>>

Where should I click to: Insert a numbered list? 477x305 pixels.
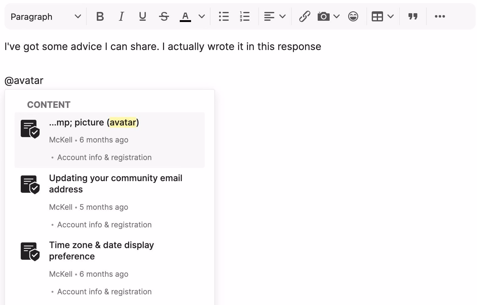[x=244, y=16]
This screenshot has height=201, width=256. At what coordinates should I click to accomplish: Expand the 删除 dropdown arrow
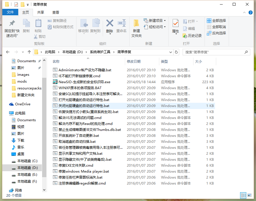click(x=110, y=34)
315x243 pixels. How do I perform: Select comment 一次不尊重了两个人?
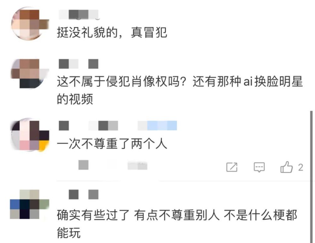point(112,144)
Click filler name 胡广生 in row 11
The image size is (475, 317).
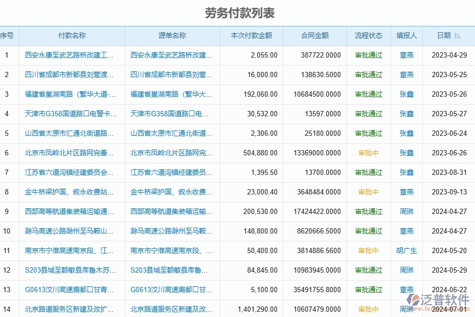click(407, 250)

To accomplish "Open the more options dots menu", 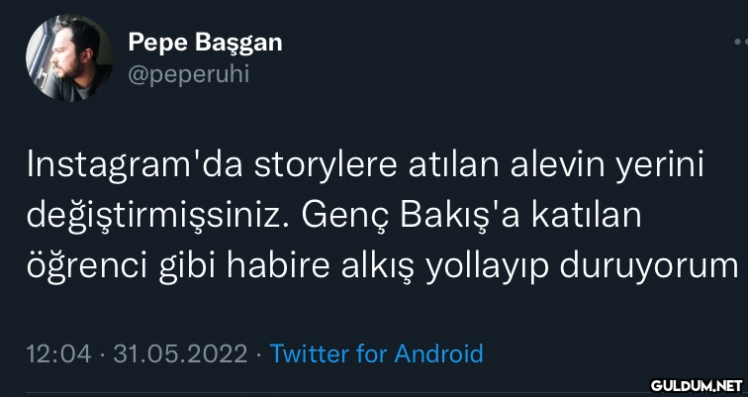I will click(x=740, y=44).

<<

> _Exercise description_
Take the lines above from the top of the records through the one with "Click filler name 胡广生 in row 11" and repeat them exactly, without any pictures.

> _Response_
Where should I click to: Insert a numbered list? 477x305 pixels.
[x=244, y=16]
This screenshot has height=201, width=256. At what coordinates should I click to accomplish: Expand the 删除 dropdown arrow
click(x=110, y=34)
315x243 pixels. How do I perform: Select comment 一次不尊重了两个人?
point(112,144)
Click filler name 胡广生 in row 11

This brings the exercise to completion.